Look below for the line with "Instruction: Click the", and from there restate every line word for word until the entries end.

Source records
────────────────
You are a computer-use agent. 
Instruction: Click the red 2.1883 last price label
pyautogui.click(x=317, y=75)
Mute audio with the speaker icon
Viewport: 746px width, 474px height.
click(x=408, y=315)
────────────────
= RESULT OF THE EXERCISE =
Instruction: Click the red 2.1883 last price label
pyautogui.click(x=317, y=75)
Mute audio with the speaker icon
Viewport: 746px width, 474px height.
click(x=408, y=315)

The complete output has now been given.